As soluções de transição se deram pelos diversos entornos:

Do rural: propôs-se uma transição e conexão com espaço para agricultura urbana e agrofloresta, práticas já utilizadas na região, reforçando e incentivando a cultura local. Cria-se assim uma transição da rodovia para essa área, protegendo de velocidades mais altas. Valorizando o paisagismo, árvores frutíferas, hortas a biodiversidade.

Da área residencial existente: optou-se por dar continuidade às ruas locais, na qual foi realizada uma transição gradual visual. Foi proposta, ainda, uma transição gradativa do gabarito de alturas dos edifícios para respeitar a vizinhança, assim como o uso misto que possibilita a criação de pontos de comércio e serviços.

Da área industrial: criou-se uma área de pequenas indústrias de baixa incomodidade, além de comércio e serviços, foi projetado um campo de futebol para atrair os trabalhadores da indústria para uma possível pelada ao fim do dia de trabalho.

 

Finalmente, criou-se um mirante como referência, contrastando com a paisagem local plana e criando um marco para todo o entorno para demarcação, identidade, visibilidade e criação de lugar.

 

OS EQUIPAMENTOS

Os edifícios foram localizados e sugeridos para que dialogassem com a comunidade, de maneira fluída. Na proposta, a biblioteca e o auditório do CEF podem ser abertos ao público, junto a praça localizada na mesma quadra, com fachada ativa e possibilidade de abrir as quadras de esporte para a população. Para a delegacia a sugestão é de que seja construída em um edifício fluído para aproximá-la da população, assim como sugerido para os demais equipamentos que estão dispostos para garantir o atendimento a toda a população do bairro e adjacentes.

 

DO USO MISTO (residencial + oficinas/estúdios) em todas as unidades.

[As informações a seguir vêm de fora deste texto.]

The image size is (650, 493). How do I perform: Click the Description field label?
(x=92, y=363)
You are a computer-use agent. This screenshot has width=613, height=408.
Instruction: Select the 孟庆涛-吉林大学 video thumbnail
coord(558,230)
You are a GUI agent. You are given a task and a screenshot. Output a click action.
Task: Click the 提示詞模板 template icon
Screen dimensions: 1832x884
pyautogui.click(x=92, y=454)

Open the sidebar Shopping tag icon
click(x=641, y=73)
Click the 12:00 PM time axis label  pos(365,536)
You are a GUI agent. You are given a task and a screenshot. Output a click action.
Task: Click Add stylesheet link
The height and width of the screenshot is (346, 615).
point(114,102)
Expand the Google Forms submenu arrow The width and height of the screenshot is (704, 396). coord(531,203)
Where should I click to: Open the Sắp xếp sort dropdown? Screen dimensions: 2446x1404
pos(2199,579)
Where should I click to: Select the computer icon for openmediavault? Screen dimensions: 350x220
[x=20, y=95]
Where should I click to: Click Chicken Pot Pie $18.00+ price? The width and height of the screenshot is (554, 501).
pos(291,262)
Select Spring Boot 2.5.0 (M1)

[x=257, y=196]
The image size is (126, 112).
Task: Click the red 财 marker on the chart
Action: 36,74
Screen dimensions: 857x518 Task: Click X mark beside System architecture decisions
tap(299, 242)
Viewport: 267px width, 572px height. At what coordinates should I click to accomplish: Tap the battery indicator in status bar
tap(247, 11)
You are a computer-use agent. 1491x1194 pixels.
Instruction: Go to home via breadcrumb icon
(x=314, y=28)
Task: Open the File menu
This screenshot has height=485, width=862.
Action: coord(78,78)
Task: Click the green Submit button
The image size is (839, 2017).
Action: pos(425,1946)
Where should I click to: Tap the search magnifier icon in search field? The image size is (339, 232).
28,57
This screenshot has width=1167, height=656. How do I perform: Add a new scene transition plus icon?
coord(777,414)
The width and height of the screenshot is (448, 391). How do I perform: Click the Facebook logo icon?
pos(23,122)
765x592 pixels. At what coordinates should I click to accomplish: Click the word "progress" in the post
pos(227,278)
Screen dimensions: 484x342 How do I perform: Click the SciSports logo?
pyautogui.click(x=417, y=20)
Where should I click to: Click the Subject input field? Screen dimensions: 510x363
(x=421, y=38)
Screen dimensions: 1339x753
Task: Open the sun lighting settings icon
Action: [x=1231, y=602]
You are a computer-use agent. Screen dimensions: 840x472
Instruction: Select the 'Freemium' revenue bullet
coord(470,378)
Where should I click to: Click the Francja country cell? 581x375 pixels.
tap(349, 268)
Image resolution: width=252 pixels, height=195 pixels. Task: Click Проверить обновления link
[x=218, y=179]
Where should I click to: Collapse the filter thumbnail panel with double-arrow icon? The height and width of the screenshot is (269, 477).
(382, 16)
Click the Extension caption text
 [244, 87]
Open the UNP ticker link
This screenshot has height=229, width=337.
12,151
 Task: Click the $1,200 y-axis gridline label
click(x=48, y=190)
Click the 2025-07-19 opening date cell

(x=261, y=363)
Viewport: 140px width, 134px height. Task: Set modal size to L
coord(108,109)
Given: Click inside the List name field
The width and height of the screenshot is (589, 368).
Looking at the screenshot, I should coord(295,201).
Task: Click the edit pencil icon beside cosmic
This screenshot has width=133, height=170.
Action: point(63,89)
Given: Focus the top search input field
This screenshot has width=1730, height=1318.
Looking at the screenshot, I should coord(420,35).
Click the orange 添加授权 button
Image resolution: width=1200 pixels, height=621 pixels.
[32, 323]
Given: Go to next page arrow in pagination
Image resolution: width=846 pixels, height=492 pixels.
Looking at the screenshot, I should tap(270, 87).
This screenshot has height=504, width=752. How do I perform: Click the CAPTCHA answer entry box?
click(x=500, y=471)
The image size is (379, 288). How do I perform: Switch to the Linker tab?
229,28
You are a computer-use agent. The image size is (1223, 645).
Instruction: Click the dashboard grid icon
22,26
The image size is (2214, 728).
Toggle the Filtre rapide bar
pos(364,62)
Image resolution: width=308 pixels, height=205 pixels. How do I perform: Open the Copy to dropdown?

Adaptabilidade e flexibilidade são as demandas da vida contemporânea que embasam a elaboração deste projeto. Levando em consideração esses preceitos, todos os apartamentos foram projetados com um quarto reversível com acesso independente para uso com os mais variados ofícios – desde que permitidos pela legislação local vigente - com o fim de possibilitar a geração de renda para a população que residirá no bairro, sem a necessidade de gastos extras com locação de um espaço adequado para trabalhar. Qualquer profissional autônomo que necessite de uma sala para trabalhar ou receber clientes se inclui aqui, sejam eles confeiteiros, professores particulares ou contadores, etc. Além de ocupação profissional o quarto reversível pode ser também usado pelo filho recém-casado ou familiares idosos, que já não possam mais viver sozinhos e poderá servir de diferentes maneiras às mais diversas dinâmicas familiares. De maneira adaptável e flexível.

 

DAS UNIDADES

Todas as unidades propostas possuem, no mínimo, dupla orientação solar e ventilação cruzada gerando o maior conforto para a habitação e maior segurança e dinamismo às ruas e ao bairro como um todo – com a predominância de fachadas ativas. Existe também a possibilidade de adaptação das residências – respeitando-se os preceitos de ocupação máxima, permeabilidade e adensamento – , dentro de uma linguagem modular proposta, que orientará os residentes para que façam o melhor uso possível de suas moradias.